Da membro del Pontificio Consiglio della cultura cosa pensa della tendenza – rafforzatasi prima con la pandemia e ora con la guerra – a polarizzare le posizioni «mostrificando» l’altro? Si sta tornando alle ideologie del secolo scorso che creano contrapposizioni continue?
«Nella cultura occidentale il capitalismo liberista ha promosso meccanismi molto individualistici e ha promesso utopie che hanno spinto le persone ad illudersi. A questo si aggiunge la continua rivendicazione di un’infinità di diritti ma nessun cenno alla questione dei doveri: in tutti i campi l’aspetto etico è stato totalmente surclassato a vantaggio di una economia selvaggia. E siccome il sistema capitalistico senza alcuna regola crea pochi ricchi e sempre più poveri, sta crescendo la rabbia di chi era stato illuso di poter avere e fare tutto. Questa rabbia diventa una dinamite sociale che crea uno scontro quotidiano: siamo tutti contro tutti perché c’è una insoddisfazione diffusa, testimoniata dal 40% che non vota più e da una politica urlata che manca di visione e parla alla pancia delle persone. Ormai si getta discredito sull’avversario politico, cosa che prima non accadeva: l’opposizione si combatteva con le idee. Oggi – e vale non solo per i politici ma per ogni categoria – assistiamo a un crollo di dignità, stile, rispetto e valori etici».

◆ ◆ ◆ ◆

=== ESERCIZI ===
**A.** Nel brano sulla polarizzazione, per quale motivo sta crescendo la rabbia? Rispondi in una o due frasi.
**B.** Riprendi il brano sulla polarizzazione dopo la sua ultima frase e proseguilo con lo stesso tono.

=== ESTRATTI DEI DATI ===

◆ ◆ ◆ ◆

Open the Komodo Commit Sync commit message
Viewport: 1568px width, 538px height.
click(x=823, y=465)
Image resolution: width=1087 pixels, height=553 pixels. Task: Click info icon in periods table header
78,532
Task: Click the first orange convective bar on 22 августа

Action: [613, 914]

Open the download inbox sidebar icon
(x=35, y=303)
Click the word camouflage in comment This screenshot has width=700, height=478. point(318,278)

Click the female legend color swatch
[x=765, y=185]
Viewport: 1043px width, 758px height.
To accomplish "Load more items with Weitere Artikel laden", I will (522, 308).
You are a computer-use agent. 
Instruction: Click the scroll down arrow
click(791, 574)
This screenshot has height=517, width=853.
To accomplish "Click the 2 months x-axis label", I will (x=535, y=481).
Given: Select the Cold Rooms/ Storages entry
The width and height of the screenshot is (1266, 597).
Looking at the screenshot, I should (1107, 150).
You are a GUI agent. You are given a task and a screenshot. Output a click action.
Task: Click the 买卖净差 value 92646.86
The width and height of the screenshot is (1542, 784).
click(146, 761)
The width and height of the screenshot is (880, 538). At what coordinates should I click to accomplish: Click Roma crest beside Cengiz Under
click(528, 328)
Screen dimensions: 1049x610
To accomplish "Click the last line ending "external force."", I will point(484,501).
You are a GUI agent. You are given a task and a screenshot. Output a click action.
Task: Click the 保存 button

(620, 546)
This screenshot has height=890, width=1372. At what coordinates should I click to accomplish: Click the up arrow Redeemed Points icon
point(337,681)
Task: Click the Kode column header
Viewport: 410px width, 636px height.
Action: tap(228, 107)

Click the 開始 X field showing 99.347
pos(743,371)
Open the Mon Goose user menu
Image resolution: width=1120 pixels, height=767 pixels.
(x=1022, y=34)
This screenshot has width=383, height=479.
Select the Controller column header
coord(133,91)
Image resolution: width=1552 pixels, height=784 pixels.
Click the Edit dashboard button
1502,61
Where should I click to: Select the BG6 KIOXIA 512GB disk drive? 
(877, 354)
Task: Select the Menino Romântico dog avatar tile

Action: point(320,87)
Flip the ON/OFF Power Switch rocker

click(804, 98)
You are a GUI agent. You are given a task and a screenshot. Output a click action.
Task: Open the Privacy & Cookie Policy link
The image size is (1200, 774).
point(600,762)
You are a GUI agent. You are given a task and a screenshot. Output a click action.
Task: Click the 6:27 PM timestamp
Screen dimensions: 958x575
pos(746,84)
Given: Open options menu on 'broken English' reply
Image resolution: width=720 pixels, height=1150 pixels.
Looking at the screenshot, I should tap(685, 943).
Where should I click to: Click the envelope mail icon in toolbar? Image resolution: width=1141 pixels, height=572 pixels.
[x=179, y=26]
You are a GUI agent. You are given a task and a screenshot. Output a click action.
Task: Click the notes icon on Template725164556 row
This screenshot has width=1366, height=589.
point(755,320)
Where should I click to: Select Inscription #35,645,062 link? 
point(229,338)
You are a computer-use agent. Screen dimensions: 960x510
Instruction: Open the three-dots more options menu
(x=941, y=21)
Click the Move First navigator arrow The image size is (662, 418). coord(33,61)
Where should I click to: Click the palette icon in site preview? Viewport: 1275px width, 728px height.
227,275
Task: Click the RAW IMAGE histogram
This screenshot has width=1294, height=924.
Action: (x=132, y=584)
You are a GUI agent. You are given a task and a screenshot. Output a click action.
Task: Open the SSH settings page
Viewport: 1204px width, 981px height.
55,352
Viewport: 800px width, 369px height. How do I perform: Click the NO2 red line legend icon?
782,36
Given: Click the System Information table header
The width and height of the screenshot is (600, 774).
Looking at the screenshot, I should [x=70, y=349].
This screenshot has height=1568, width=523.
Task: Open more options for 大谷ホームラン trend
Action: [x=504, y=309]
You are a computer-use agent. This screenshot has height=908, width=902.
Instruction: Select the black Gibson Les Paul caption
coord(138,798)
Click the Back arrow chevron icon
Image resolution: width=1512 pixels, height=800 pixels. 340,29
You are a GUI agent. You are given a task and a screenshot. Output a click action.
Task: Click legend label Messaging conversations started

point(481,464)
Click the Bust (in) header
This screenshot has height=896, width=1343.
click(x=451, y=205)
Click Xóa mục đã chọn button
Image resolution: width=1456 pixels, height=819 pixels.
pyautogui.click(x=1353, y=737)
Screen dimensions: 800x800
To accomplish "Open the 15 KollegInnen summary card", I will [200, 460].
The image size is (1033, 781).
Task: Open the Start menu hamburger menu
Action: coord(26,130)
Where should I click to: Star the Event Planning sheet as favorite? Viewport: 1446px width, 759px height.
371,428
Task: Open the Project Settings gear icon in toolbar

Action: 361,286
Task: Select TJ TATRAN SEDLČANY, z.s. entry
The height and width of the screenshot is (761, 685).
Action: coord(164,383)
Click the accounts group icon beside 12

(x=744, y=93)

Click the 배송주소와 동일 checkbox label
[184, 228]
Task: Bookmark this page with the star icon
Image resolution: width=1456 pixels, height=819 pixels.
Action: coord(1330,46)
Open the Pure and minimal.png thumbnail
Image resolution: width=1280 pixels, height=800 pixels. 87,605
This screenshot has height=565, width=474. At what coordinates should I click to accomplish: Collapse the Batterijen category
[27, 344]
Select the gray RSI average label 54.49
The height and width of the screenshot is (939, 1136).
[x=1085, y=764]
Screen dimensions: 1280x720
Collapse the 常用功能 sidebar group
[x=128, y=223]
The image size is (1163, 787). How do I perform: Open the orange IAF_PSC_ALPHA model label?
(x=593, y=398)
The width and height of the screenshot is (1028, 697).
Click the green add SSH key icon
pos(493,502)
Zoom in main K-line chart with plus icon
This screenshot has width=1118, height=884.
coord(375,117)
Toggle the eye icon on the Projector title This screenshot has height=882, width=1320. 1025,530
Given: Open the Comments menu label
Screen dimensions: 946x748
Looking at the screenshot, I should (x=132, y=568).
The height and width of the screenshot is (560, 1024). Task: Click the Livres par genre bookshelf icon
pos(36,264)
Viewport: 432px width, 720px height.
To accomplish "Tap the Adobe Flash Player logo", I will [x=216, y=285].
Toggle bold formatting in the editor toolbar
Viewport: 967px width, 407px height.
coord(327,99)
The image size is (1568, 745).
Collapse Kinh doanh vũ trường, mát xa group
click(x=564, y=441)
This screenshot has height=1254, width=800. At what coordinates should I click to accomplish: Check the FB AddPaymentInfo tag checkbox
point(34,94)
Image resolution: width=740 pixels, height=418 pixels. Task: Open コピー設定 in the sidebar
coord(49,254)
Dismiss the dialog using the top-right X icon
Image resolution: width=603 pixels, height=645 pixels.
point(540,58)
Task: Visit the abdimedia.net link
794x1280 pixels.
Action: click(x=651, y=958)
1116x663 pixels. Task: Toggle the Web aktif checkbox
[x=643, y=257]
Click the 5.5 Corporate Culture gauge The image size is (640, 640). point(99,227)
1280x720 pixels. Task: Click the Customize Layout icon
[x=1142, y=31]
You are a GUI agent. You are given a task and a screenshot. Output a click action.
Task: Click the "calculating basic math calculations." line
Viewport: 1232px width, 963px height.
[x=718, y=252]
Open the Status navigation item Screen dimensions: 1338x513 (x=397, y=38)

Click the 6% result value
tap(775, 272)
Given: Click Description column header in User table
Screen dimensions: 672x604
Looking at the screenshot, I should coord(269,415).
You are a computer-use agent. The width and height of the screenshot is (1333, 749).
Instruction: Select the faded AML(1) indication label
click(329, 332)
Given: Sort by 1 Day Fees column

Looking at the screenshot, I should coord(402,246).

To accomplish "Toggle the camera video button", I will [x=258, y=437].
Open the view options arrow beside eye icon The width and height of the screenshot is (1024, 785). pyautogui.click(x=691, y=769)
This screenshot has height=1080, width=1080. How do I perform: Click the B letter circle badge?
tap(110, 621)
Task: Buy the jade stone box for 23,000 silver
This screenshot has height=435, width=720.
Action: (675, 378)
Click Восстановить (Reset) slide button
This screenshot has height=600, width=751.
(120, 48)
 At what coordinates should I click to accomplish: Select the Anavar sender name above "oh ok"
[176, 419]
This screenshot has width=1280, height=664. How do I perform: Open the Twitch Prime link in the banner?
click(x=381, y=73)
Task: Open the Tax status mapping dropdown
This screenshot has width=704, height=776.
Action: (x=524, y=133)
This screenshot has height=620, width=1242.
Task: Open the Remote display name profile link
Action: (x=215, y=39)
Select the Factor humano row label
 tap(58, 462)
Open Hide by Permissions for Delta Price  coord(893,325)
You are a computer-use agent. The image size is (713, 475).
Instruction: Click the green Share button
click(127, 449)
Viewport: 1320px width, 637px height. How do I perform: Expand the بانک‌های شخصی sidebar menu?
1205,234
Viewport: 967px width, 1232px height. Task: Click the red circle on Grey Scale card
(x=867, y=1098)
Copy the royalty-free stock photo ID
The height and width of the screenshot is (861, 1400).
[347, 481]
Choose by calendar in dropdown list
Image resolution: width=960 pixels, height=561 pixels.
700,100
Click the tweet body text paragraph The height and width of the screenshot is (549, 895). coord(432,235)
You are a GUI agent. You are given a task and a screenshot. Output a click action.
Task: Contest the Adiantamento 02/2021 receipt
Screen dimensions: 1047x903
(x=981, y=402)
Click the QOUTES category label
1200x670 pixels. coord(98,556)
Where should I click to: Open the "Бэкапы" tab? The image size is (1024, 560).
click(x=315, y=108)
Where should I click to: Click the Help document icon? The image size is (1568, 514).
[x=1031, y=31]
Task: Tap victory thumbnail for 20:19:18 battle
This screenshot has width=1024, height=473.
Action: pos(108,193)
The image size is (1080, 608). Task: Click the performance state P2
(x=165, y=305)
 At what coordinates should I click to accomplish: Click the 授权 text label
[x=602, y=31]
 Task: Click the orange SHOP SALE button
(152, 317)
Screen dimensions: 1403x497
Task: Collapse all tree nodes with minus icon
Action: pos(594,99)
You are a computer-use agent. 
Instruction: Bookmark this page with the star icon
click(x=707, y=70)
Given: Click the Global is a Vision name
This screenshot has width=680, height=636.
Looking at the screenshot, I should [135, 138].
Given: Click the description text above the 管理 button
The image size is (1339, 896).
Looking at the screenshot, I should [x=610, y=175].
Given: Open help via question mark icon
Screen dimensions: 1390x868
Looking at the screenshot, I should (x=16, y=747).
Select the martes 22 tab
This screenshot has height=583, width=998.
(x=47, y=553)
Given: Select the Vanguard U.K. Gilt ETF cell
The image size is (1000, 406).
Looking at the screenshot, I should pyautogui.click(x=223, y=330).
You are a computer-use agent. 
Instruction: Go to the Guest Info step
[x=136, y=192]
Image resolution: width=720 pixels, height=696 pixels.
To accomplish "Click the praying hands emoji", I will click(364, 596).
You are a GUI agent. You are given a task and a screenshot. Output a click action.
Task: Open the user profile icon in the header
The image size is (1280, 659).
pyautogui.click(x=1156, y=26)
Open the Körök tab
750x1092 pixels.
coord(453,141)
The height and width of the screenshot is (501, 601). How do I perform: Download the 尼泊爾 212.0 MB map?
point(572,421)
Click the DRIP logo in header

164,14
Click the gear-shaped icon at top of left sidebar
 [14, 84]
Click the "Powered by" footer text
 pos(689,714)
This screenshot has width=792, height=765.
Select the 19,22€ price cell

◆ ◆ ◆ ◆

=== RISULTATI ===
**A.** La rabbia cresce perché il sistema capitalistico senza regole crea pochi ricchi e sempre più poveri. Intanto le persone erano state illuse di poter avere e fare tutto.

**B.**
Veniamo al conflitto in Ucraina: il partito della guerra a oltranza annovera tra le sue fila anche molti cattolici. A cosa è dovuto questo cortocircuito e come sanarlo?
«Intanto è una grande afflizione sapere che tutte le parti in causa che si stanno combattendo, direttamente e non, sono popoli che hanno ricevuto il Vangelo, in cui molti di loro ancora credono. Questo ci dice che siamo davanti a uno scontro fratricida, il che aggrava la situazione dal punto di vista etico. Come in tutte le guerre poi, la contrapposizione si estende alle tifoserie tra chi porta avanti ragioni vere o presunte per supportare l’una o l’altra parte. Ma chi guarda dall’esterno vede che qualunque ragionamento è surrettizio ed è perdente. È vero, come sottolineava il presidente Mattarella, che per ristabilire la pace servono verità e giustizia ma i ragionamenti finiscono per annullarsi se, da parte di tutti, non si fa un passo indietro, cominciando a stare più zitti, ad ascoltare e calmierare. Finché pronunciamo parole di sostegno e ci esprimiamo su ragioni e contro ragioni, il livello del conflitto può solo alzarsi».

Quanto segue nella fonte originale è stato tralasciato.